Ryan: You may be right — along with the show, I may not have investigated the motivations and actions of the male characters as much as I could have. I think that might be partly for a defensible reason — damn, this cast was so good. It was hard not to be forgiving (possibly too forgiving) when the characters were this unpredictable and often hilarious in their oddity and messy, fascinating humanity. Alex Karpovsky, Adam Driver, Andrew Rannells and Peter Scolari were just so fun to watch, no matter how weak or selfish or weird their characters were, and Chris O’Dowd saying “That was my Humie” in his epic final fight with Jessa ranks in my Top 5 “Girls” lines ever. Elijah was often the comic relief, but Rannells could turn on a dime and almost make me cry, even when he was just running lines in a department store.

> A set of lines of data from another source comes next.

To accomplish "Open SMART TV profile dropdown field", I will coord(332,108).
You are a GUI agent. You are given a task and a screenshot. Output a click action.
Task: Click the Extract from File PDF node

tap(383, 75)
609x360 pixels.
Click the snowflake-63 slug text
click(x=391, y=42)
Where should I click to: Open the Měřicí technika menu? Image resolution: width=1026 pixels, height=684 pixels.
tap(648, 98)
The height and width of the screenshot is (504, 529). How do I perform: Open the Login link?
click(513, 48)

Would you agree that the members of the cast — particularly the core four women — have become better actors, in some cases shockingly so, since the show began? It’s not that I think anyone was bad back in 2012, but there were moments when I wondered about the range and versatility of some of the performers. The assurance that they have now, and the wide array of emotions that they can lock into, I find, is truly remarkable. Dunham in particular has been able to work in small gestures and very subtle emotional shades this season. She’s really been exceptional. And it didn’t surprise me that Allison Williams was so good in “Get Out” because she’s grown tremendously on “Girls” in the last few years. Am I wrong about that?

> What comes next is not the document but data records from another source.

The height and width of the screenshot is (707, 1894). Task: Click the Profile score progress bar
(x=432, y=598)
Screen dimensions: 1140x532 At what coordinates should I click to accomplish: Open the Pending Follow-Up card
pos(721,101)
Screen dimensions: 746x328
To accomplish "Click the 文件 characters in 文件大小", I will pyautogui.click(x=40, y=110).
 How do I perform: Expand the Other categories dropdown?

Saraiya: Oh, absolutely. Dunham in particular has become a much stronger actress. Her scene with Jemima Kirke in the penultimate episode, “Goodbye Tour,” is striking for just how emotive both are after spending so many seasons playing robotic caricatures. I’m inclined to think that Williams’ performance has stayed the same, but the writers’ sense of irony towards her has heightened (and in “Get Out,” she is entirely manufactured, which of course makes perfect sense). The show has also been characterized by performers that were already great, right from the start: Becky Ann Baker, Andrew Rannells, Adam Driver, Zosia Mamet, and Alex Karpovsky (who in some episodes stole the show from Dunham).

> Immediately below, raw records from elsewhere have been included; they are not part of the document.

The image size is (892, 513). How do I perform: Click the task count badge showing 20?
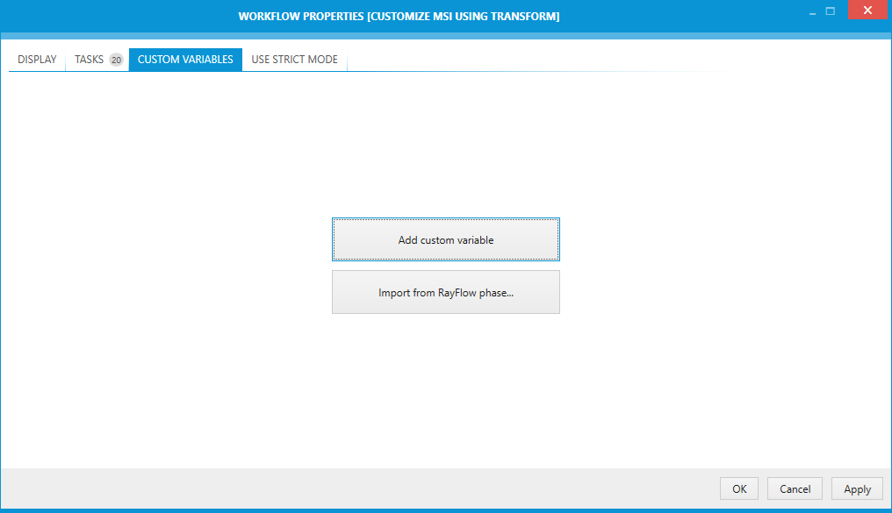tap(115, 59)
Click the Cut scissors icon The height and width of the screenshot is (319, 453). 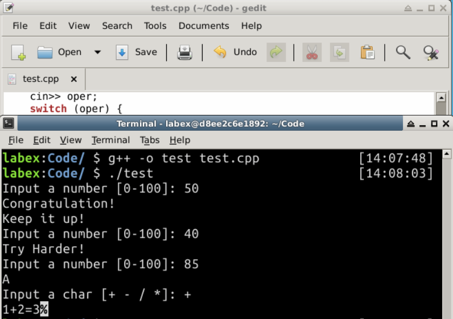pyautogui.click(x=311, y=52)
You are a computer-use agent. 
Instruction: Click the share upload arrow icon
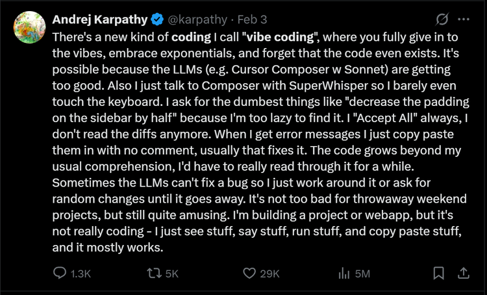(463, 273)
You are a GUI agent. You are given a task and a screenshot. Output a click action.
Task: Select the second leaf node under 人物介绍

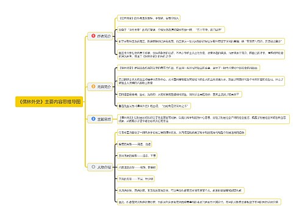[x=134, y=144]
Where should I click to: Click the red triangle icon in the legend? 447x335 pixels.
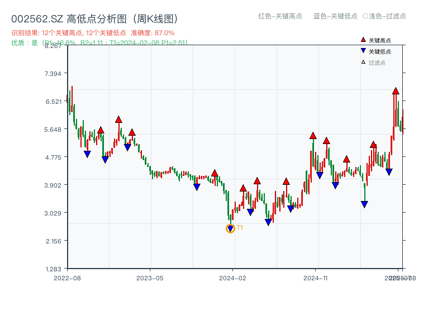(363, 40)
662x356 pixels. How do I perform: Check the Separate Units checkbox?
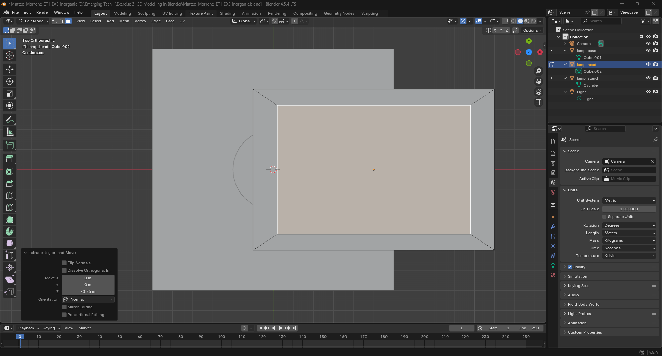pyautogui.click(x=604, y=217)
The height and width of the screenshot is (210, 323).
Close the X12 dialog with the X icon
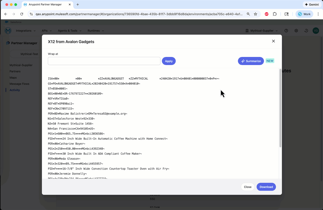(x=273, y=41)
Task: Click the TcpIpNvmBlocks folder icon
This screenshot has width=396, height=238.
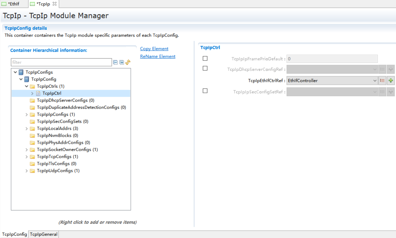Action: [32, 136]

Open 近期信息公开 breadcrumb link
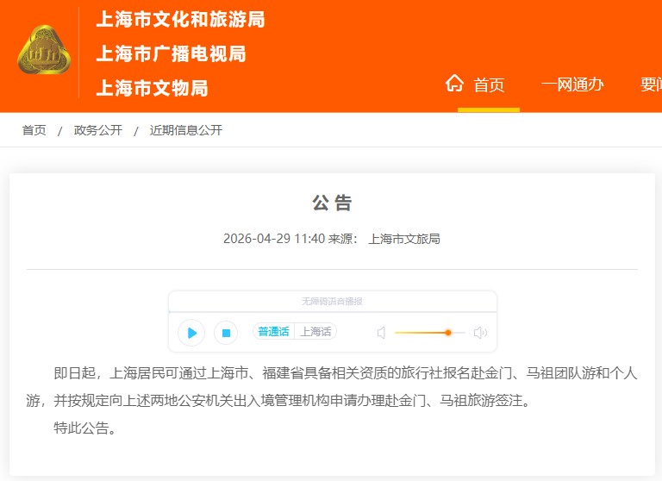(x=186, y=130)
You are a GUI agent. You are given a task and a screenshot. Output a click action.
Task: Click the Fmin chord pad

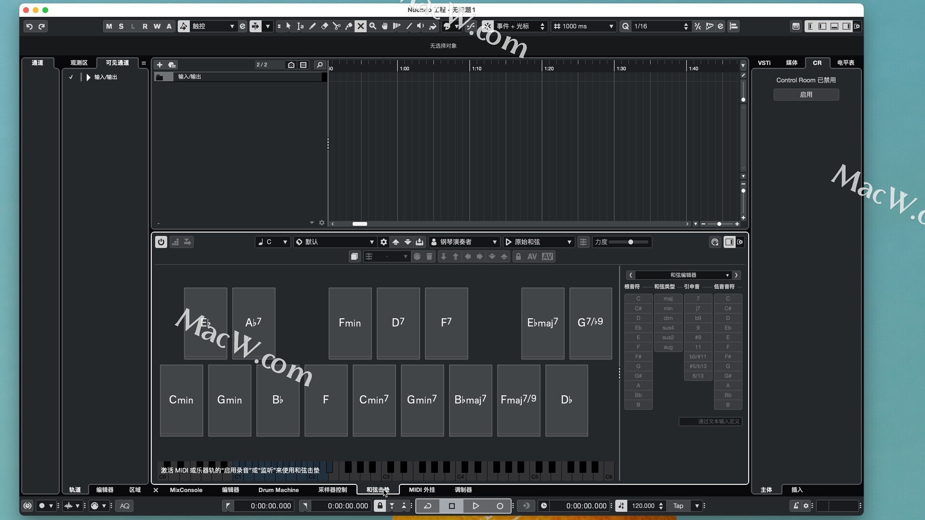point(350,323)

Ryan: Agreed. To wrap things up, here’s the greatest compliment I can pay any show, and I think “Girls” certainly merits it: I know I’ll spend time thinking about what all these men and women are up to, even though I won’t get to check in on their lives and loves and aspirations any time soon. How will they get on? Will they find ways to support each other, even as they stumble over the bigger obstacles and frustrations life is likely to throw at them in the next couple of decades? If there is a reunion movie several years from now, I’d eagerly watch that (and of course it’s no sure thing that this great cast, all of whom deserve to go on to bigger and better things, will not too busy to be reassembled). What’s great is that I honestly can’t fully picture the trajectory of each character, though I like to imagine a future in which Ray is the mayor of New York, or at least the crankiest dad in Brooklyn.

These characters frustrated me, they entertained me, they shook up what was possible on television. They made me re-examine my assumptions and they prompted some of the best conversations I’ve ever had about this medium that we love. Hannah Horvath, you forced me to think harder and to dig deeper, and I don’t know if I fully got what “Girls” was going for all the time, but I’m truly grateful for the provocations and the laughs and the unpredictable ride.

I can easily picture Grover reminiscing about his mom 20 years from now, when he’s sitting on the lawn of some well-regarded liberal arts college.

“She’s a lot,” he’ll probably say, “but it was an adventure every day.”